You're reading: Key Pakistani Taliban figure killed in Afghanistan

KABUL, Afghanistan — A NATO airstrike in eastern Afghanistan killed a dozen militants including a senior leader of the Taliban in Pakistan, the international military coalition said Saturday, dealing a blow to armed extremists operating on both sides of the countries' porous border.

The strike in Afghanistan’s eastern Kunar province killed Mullah Dadullah, the self-proclaimed Taliban leader in Pakistan’s Bajur tribal area that lies across the border, late Friday afternoon, coalition spokesman Maj. Martyn Crighton said.

Dadullah reportedly took over after Bajur’s former Pakistani Taliban leader, Maulvi Faqir Mohammed, fled to Afghanistan to avoid Pakistani army operations.

He was responsible for the movement of fighters and weapons, as well as attacks against Afghan and coalition forces, a coalition statement said Saturday. It added that Dadullah’s deputy, identified only as Shakir, was also killed in the strike along with 10 other militants, and that an assessment made in conjunction with Afghan security forces determined no civilians had been killed or injured.

The airstrike was in Kunar’s Shigal district, which lies about 15 kilometers (about nine miles) from the Pakistani border, but Crighton would not say whether an unmanned drone or manned aircraft had launched the missiles.

A spokesman for the Pakistani Taliban, Ahsanullah Ahsan, said Dadullah was killed in a drone strike in Kunar. He said Maulana Abu Bakar has been named as the new chief of the Bajur region.

Pakistani intelligence officials said Dadullah and 19 others were killed in the attack. Initially, they said the strike was on Pakistani territory, but later they conceded it was in Afghanistan.

Militant hideouts along the Afghan-Pakistan border have been a source of tension for both governments as well as for the coalition, with each saying the others are not doing enough to expel the various pro-Taliban factions.

The Pakistani intelligence officials, who spoke on condition of anonymity because they were not authorized to brief the media, said Friday’s coalition airstrike occurred after a cross-border attack by Pakistani Taliban militants who came from Afghanistan. The Pakistani intelligence officials said the militiamen and army soldiers fought the militants for hours but eventually repelled the attack.

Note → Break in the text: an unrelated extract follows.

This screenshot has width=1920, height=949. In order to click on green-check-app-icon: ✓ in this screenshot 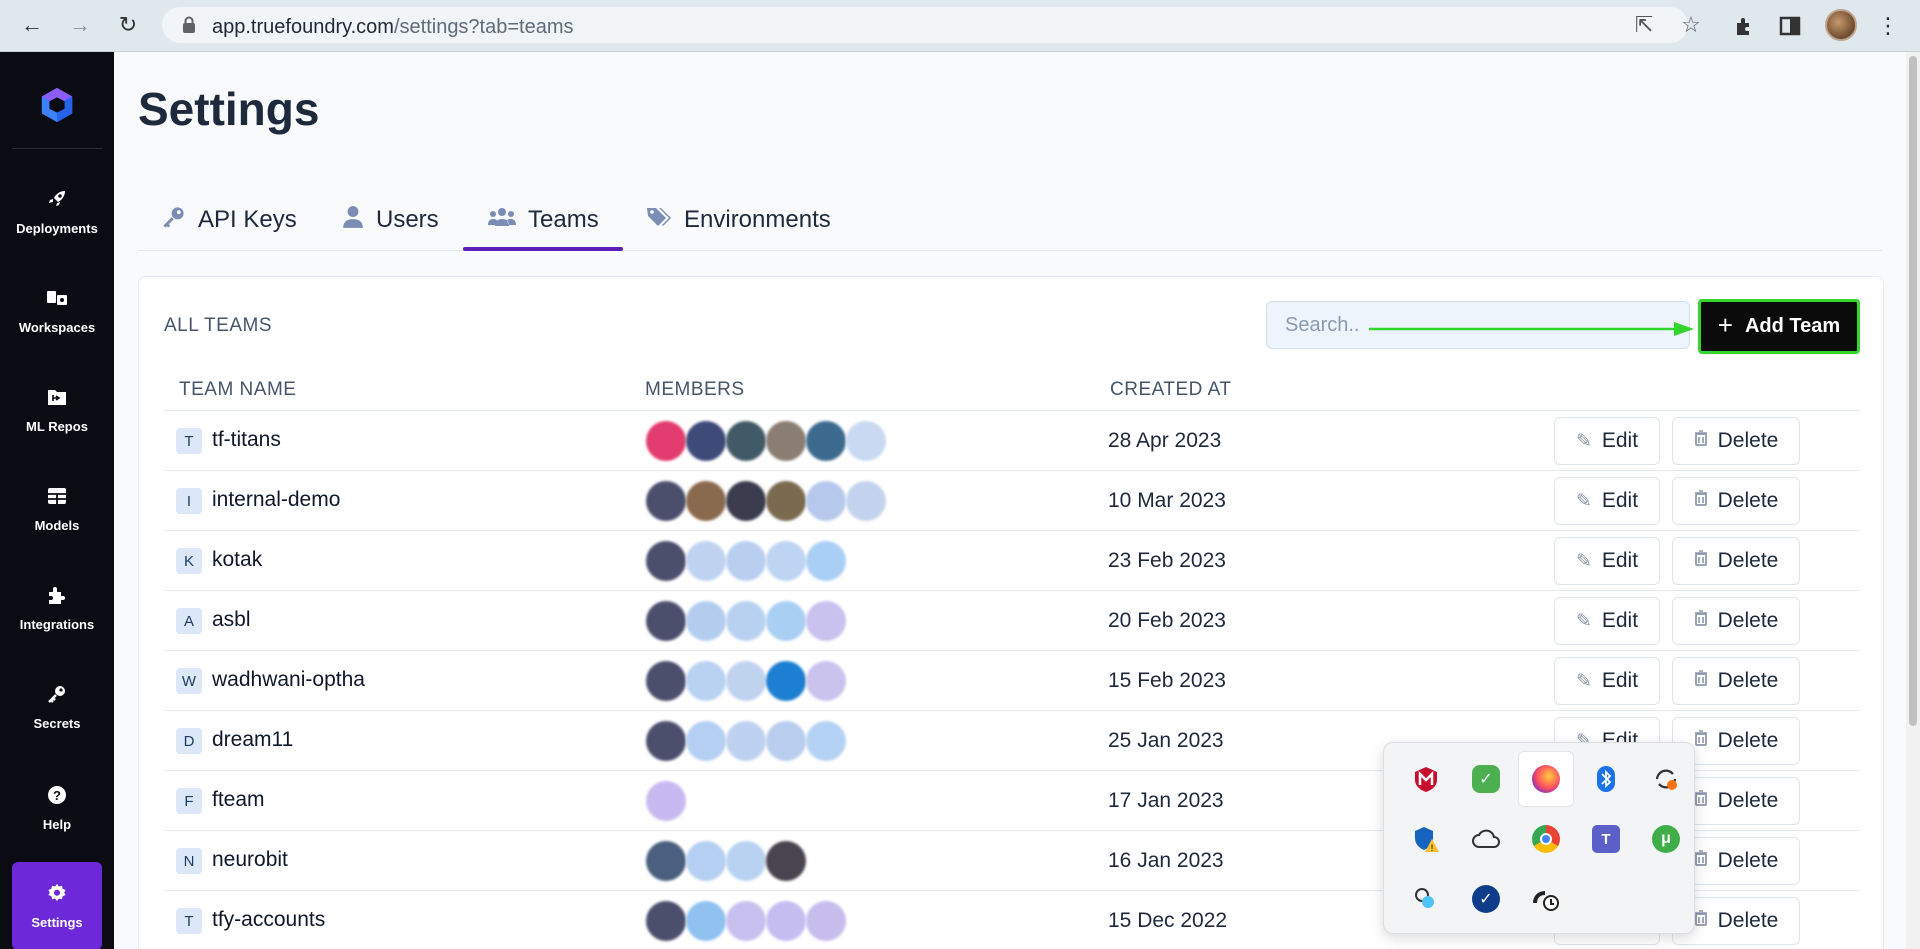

Jahangir Azam Khattak, a local Pakistani government official, said dozens of militants attacked a Pakistani post manned by anti-Taliban militiamen in the Salarzai area of Bajur. He said six militants were killed and four tribesmen were wounded.

However, Crighton said there was no coordination between Pakistani and coalition military leaders on the airstrike.

“This was an independent operation and not associated with any others,” he said.

Taliban-affiliated militants operate on both sides of the porous border, with various groups targeting both coalition forces in Afghanistan and the Pakistani military.

Pakistan has complained of cross-border attacks by militants hiding out in eastern Afghanistan and has criticized Afghan and U.S.-led coalition forces for not doing enough to stop them or expel them from Afghan territory.

The U.S. and Afghanistan, however, have long criticized Pakistan for its failure to prevent militants from carrying out attacks in the opposite direction.

A Kunar provincial government spokesman, Wasifullah Wasifi, said four wounded Pakistani citizens have been hospitalized in Kunar and will be questioned about the activities of the Taliban inside Afghan territory.

“They were exactly where this incident happened yesterday, so I am sure they were with these who were killed,” Wasifi said. He added, “We are trying to find out how long these people have been here and why they were here.”